Melbourne's and Australia's film industries declined soon after and came to a virtual stop in the 1960s. A notable film shot and set in Melbourne during this lull is 1959's On the Beach. The 1970s saw a major renaissance of Australian film, giving rise to the Australian New Wave, as well as the Ocker and Ozploitation genres, instigated by Melbourne-based productions Stork and Alvin Purple respectively. Other 1970s Melbourne films, such as Picnic at Hanging Rock and Mad Max, would achieve worldwide acclaim. 2004 saw the construction of Melbourne's largest film and television studio complex, Docklands Studios Melbourne, which has hosted many domestic films and television shows, as well as international features Ghost Rider, Knowing, Charlotte's Web, Nightmares and Dreamscapes and Where the Wild Things Are, among others. Melbourne is also home to the headquarters of Village Roadshow Pictures, Australia's largest film production company.
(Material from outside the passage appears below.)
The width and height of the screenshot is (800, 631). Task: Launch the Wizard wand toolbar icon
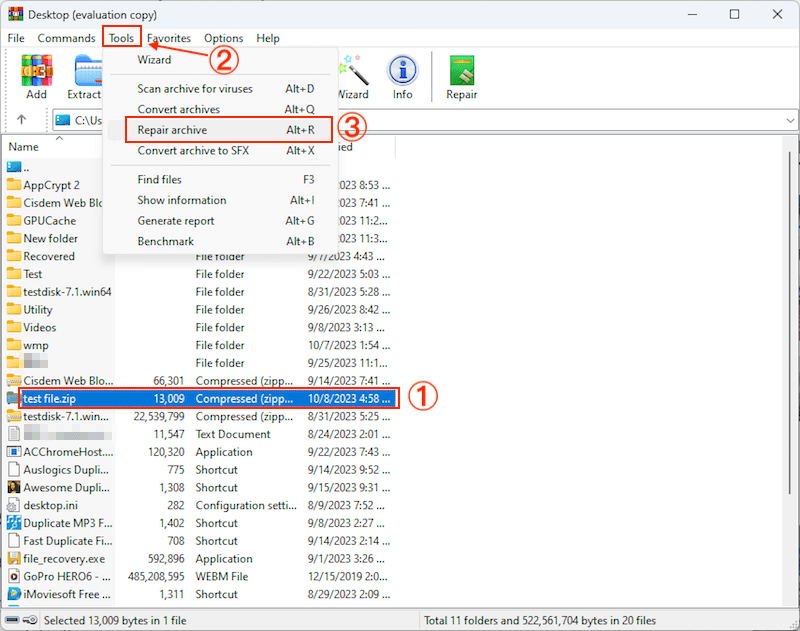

Famous modern day actors from Melbourne include Cate Blanchett, Rachel Griffiths, Olivia Newton-John, Guy Pearce and Eric Bana.
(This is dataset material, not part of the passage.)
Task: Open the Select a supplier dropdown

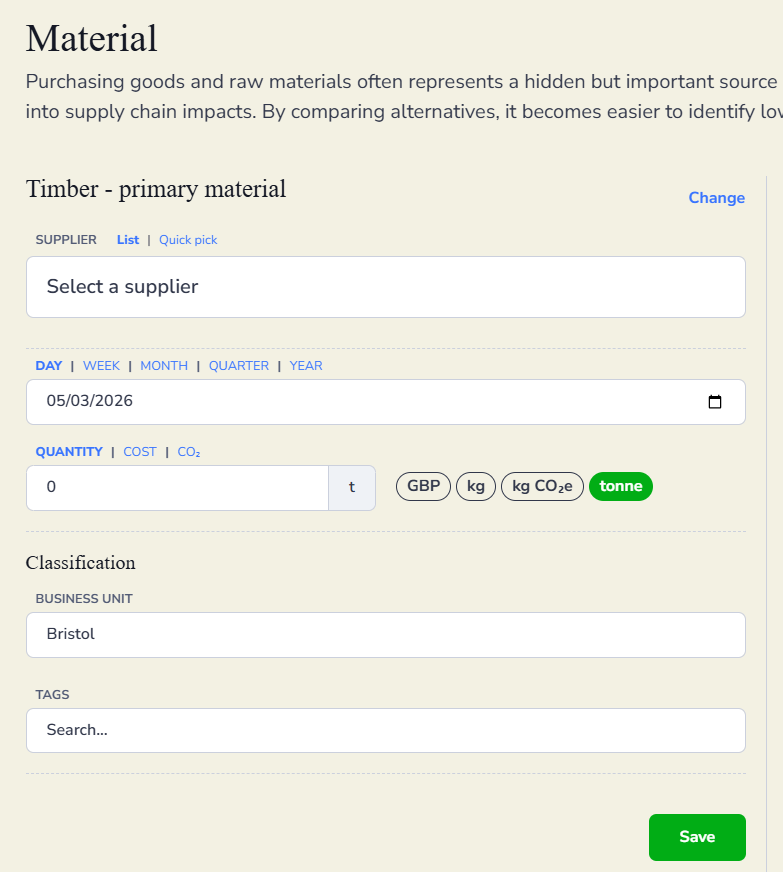Action: [x=385, y=287]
Street culture Melbourne is known for its extensive network of lively city laneways and arcades. (Pictured: Centre Place).

Melbourne has been placed alongside New York and Berlin as one of the world's great street art meccas, and its extensive street art-laden laneways, alleys and arcades were voted by Lonely Planet readers as Australia's top cultural attraction.

Architecture Further information: Architecture of Melbourne The South Melbourne Town Hall is of state heritage significance to Victoria being listed on the Victorian Heritage Register (H0217).

The city is recognised for its mix of modern architecture which intersects with an extensive range of nineteenth and early twentieth century buildings. Some of the most architecturally noteworthy historic buildings include the World Heritage Site-listed Royal Exhibition Building, constructed over a two-year period for the Melbourne International Exhibition in 1880, A.C. Goode House, a Gothic style building located in Collins Street designed by Wright, Reed & Beaver (1891), William Pitt's Venetian Gothic style Old Stock Exchange (1888), William Wardell's Gothic Bank (1883) which features some of Melbourne's finest interiors, the incomplete Parliament House, St Paul's Cathedral (1891) and Flinders Street Station (1909), the busiest commuter railway station in the world in the mid-1920s.

The city also features the Shrine of Remembrance which was built as a memorial to the men and women of Victoria who served in World War I and is now a memorial to all Australians who have served in war. The now demolished Queen Anne style APA Australian Building (1889), the world's 3rd tallest building at the time of completion, is said to have anticipated the skyscraper race in New York City and Chicago.

As of 2012, the city contains a total of 594 high-rise buildings, with 8 under construction, 71 planned and 39 at proposal stage making the city's skyline, the second largest in Australia. The CBD is dominated by modern office buildings including the Rialto Towers (1986), built on the site of several grand classical Victorian buildings, two of which—the Rialto Building (1889) designed by William Pitt and the Winfield Building (1890) designed by Charles DEbro & Richard Speight—still remain today and more recently hi-rise apartment buildings including Eureka Tower (2006), the 10th tallest residential building in the world.

Residential architecture is not defined by a single architectural style, but rather an eclectic mix of modern free-standing dwellings in the metropolitan area (particularly in areas of urban sprawl) which is perhaps the most common type of housing outside inner Melbourne, Victorian terrace housing, townhouses and historic Italianate, Tudor revival and Neo-Georgian mansions common in neighbourhoods such as Toorak.